Ey Müslümanlar buraya geliniz!

(Dünden devam)
Hazret-i Abbâs (radıyallahü anh) Huneyn gazâsında da Peygamber Efendimiz’in yanından ayrılmadı. İslâm ordusu, sabah gün ışımadan bir vâdiden aşağı iniyorlardı.
Düşman önce gelmişti.
Ve pusu kurmuşlardı.
Müslümânlar tam oraya geldiklerinde, dört yandan saldırdılar.
Bir karışıklık oldu.
Dost düşman karıştı.
Hazret-i Abbâs, Hazret-i Ebû Bekr ve birkaç sahâbî, ölmeyi göze alıp, Peygamberimiz’in yanından ayrılmadılar.
Çoğu eshâb dağıldı.
Ve gerilediler.
Bu, istemeden oldu.
Efendimiz gerilemedi.
Bir adım geri gitmedi.
Katırını düşman üzerine sürerken Hazret-i Abbâs katırının dizginini, Hazret-i Süfyân bin Hâris de üzengisini tutup, hızını kesmeye çalıştılar.
“EY MEDÎNELİLER!”

§

Görev Koşulları:
1 > Belge alıntısına göre Peygamber Efendimiz katırını düşman üzerine sürerken Hazret-i Süfyân bin Hâris neyi tuttu?
2 > Aşağıdaki ifadelerin belge alıntısıyla uyuşup uyuşmadığını belirtiniz. Her biri için evet veya hayır deyip belirleyici sözleri aynen aktarınız.
(a) Düşman, İslâm ordusundan önce gelip pusu kurmuştu.
(b) Peygamber Efendimiz saldırı sırasında bir adım geri çekildi.
(c) Eshâbın çoğu dağılıp geriledi.

Ham Girdiler:
§

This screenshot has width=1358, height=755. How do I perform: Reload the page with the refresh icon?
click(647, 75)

§

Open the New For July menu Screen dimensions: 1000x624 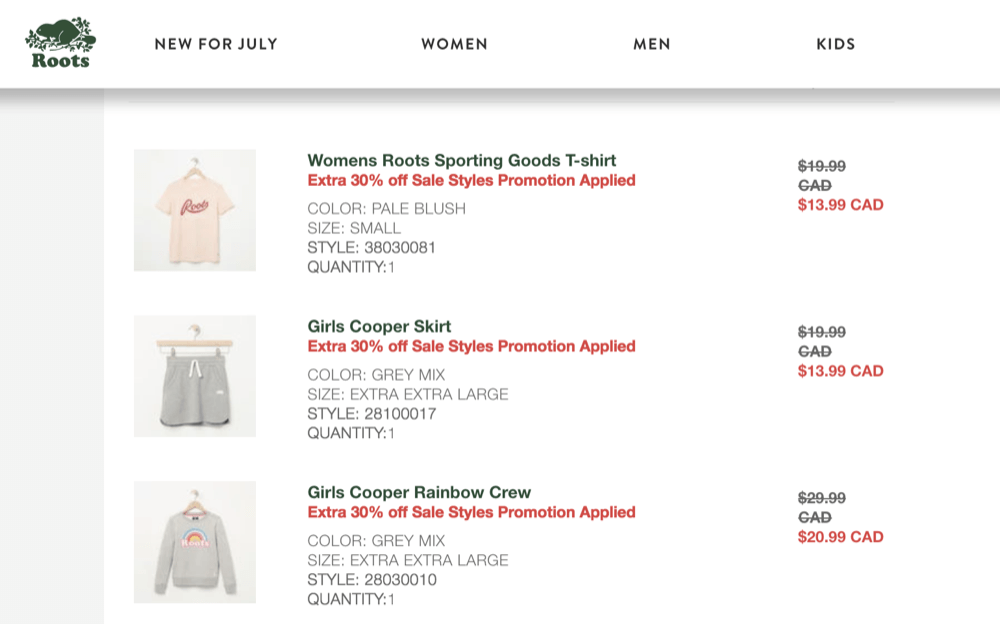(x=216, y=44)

§

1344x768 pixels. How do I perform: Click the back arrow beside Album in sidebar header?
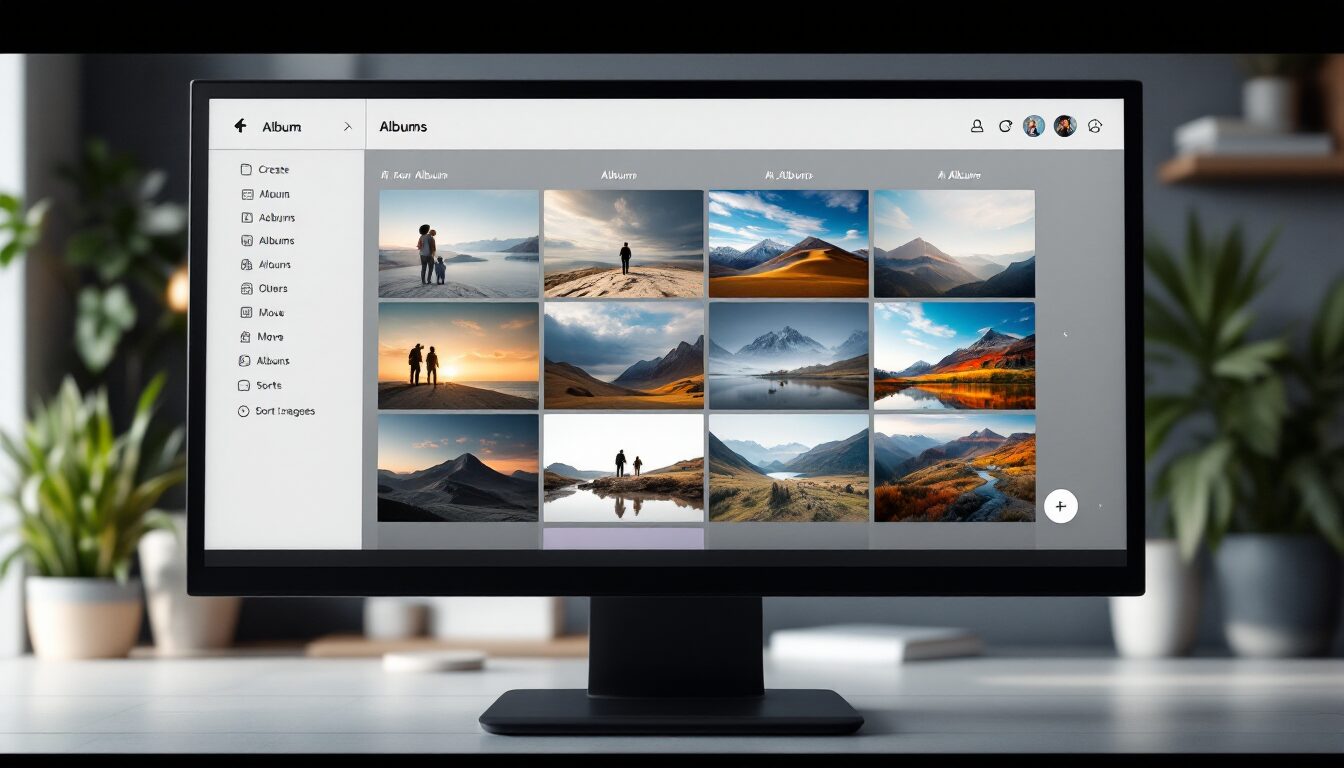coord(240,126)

§

Sıralı Yanıtlar:
1 > Katırın üzengisini tuttu.

2 >
(a) Evet: “Düşman önce gelmişti.” “Ve pusu kurmuşlardı.”
(b) Hayır: “Bir adım geri gitmedi.”
(c) Evet: “Çoğu eshâb dağıldı.” “Ve gerilediler.”